Work to be completed ▸
Print nothing but the lines below starting at the line that holds "Aktuelles (59, 2367)" and ending at the line that holds "Benutzernamen oder Passwort", including both, each exactly as written.

Data for analysis ▸
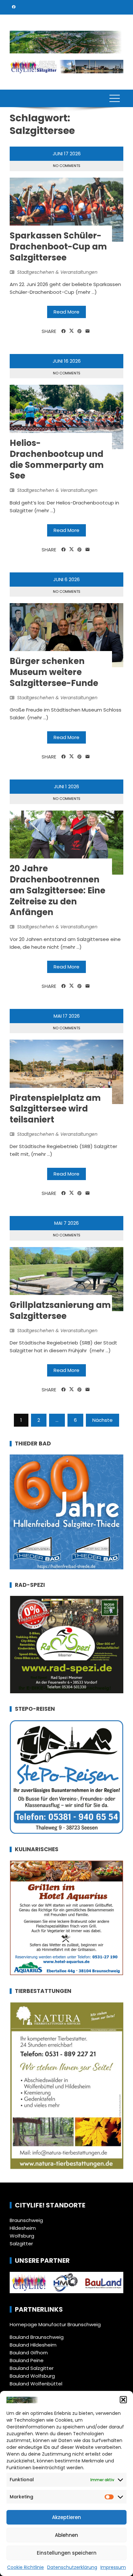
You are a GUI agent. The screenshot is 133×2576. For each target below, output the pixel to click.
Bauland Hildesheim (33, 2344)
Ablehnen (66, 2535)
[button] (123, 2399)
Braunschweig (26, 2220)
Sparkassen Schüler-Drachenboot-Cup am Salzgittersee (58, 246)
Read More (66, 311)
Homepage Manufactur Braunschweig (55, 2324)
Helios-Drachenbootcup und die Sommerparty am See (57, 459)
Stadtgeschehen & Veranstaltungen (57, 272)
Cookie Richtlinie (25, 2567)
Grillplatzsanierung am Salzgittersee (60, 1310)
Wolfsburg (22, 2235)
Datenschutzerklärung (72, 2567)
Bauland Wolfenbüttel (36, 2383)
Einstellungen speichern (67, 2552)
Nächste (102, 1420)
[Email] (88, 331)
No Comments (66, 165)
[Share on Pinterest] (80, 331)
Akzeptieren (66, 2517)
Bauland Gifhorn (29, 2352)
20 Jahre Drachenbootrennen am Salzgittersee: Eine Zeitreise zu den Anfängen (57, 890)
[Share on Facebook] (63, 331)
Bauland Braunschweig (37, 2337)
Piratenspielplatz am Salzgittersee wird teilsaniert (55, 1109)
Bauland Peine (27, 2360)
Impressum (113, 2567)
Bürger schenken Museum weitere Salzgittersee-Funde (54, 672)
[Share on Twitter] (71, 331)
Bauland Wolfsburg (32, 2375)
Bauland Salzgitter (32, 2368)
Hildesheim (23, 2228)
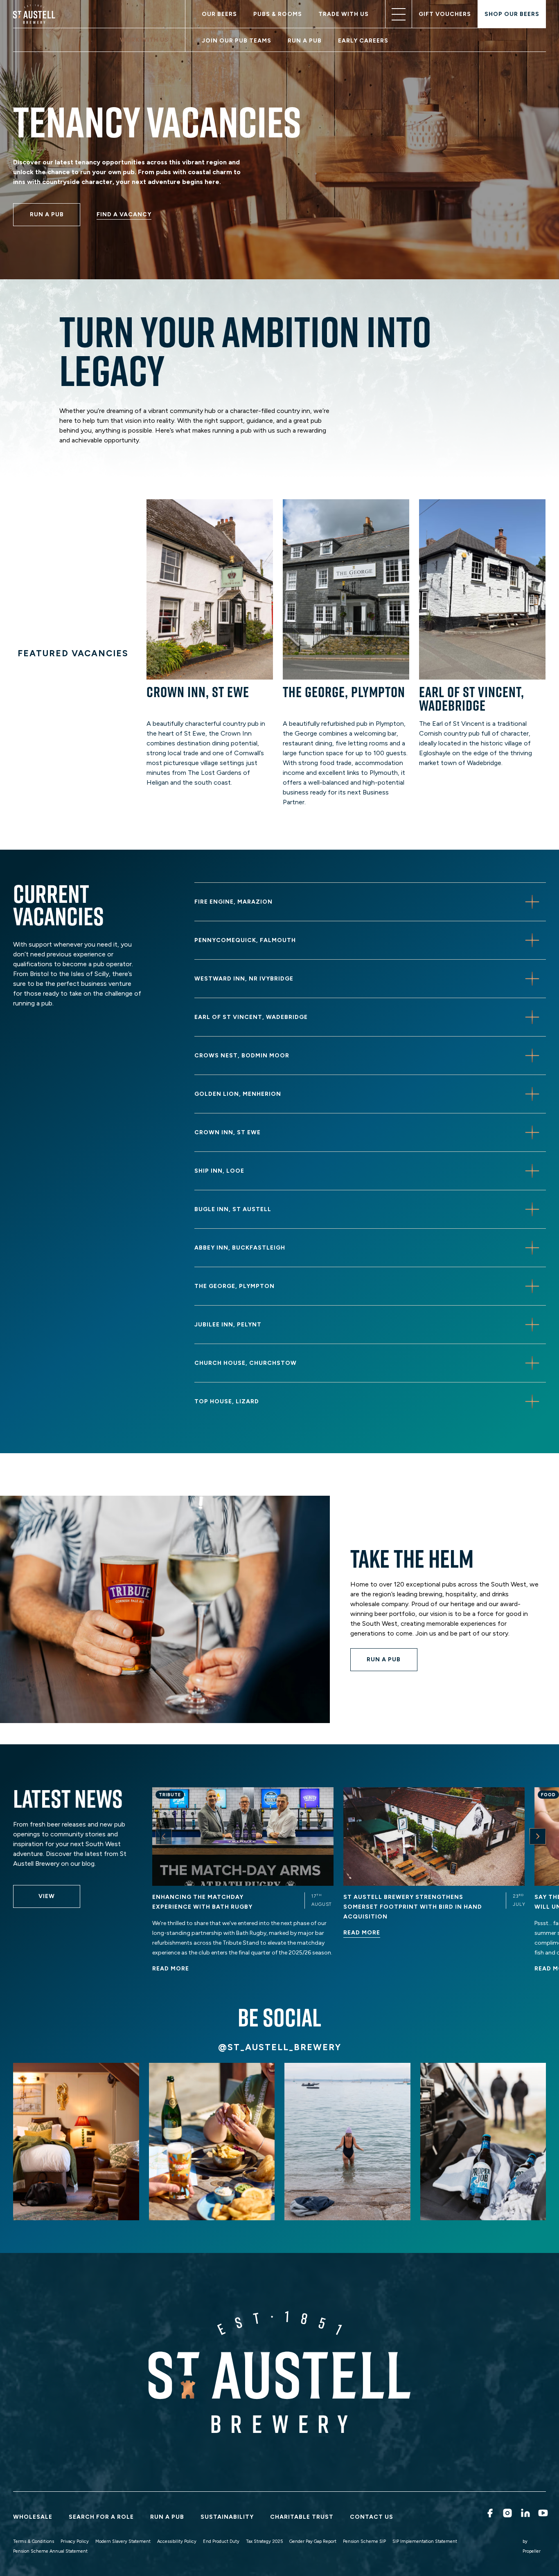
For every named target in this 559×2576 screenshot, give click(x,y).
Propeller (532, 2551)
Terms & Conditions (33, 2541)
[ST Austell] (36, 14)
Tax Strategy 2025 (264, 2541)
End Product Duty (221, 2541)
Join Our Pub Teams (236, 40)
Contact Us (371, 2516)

...

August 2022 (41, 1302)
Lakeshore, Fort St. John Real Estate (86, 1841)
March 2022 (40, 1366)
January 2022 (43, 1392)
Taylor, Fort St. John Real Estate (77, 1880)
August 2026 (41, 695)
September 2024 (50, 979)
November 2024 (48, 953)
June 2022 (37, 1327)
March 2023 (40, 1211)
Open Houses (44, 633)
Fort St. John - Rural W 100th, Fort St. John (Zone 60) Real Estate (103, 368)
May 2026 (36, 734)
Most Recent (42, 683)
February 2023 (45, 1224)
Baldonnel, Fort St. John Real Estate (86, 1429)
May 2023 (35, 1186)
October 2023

---

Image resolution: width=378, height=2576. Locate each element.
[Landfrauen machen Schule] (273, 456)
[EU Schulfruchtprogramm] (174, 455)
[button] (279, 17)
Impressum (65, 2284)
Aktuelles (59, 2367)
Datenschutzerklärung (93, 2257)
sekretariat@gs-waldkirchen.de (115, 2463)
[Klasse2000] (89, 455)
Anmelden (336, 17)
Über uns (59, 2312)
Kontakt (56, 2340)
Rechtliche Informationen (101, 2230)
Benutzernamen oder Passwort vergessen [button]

Response below ▸
Aktuelles (59, 2367)
Datenschutzerklärung (93, 2257)
sekretariat@gs-waldkirchen.de (115, 2463)
[Klasse2000] (89, 455)
Anmelden (336, 17)
Über uns (59, 2312)
Kontakt (56, 2340)
Rechtliche Informationen (101, 2230)
Benutzernamen oder Passwort vergessen [button]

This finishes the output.